[Collected data]
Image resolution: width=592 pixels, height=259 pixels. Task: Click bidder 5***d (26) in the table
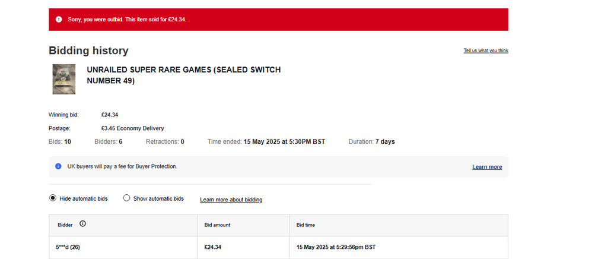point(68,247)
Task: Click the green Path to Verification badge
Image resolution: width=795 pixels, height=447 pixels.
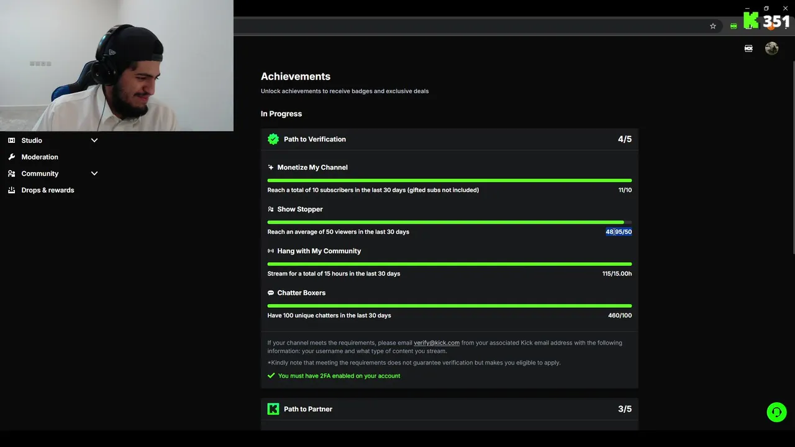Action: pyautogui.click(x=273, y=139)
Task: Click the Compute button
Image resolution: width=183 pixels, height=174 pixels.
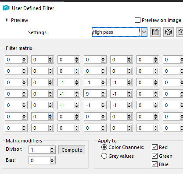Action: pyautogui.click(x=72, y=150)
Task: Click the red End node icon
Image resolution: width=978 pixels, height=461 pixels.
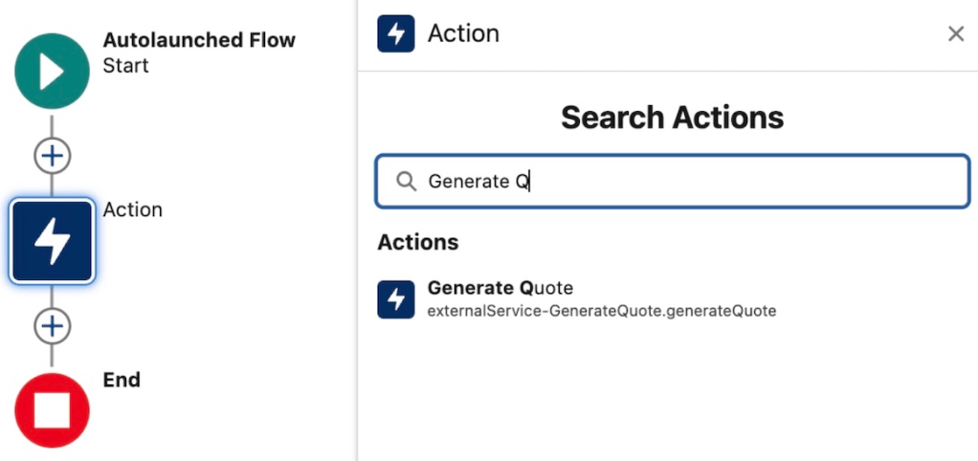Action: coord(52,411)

### WHAT THE EXERCISE ASKS:
An exact reprint of every record is required, with the pictures omitted.

### SOLUTION FOR THIS EXERCISE:
Image resolution: width=592 pixels, height=259 pixels. Task: Click bidder 5***d (26) in the table
point(68,247)
Task: Click the green Path to Verification badge
Image resolution: width=795 pixels, height=447 pixels.
Action: pyautogui.click(x=273, y=139)
Task: Click the Compute button
Image resolution: width=183 pixels, height=174 pixels.
Action: pyautogui.click(x=72, y=150)
Task: Click the red End node icon
Image resolution: width=978 pixels, height=461 pixels.
Action: coord(52,411)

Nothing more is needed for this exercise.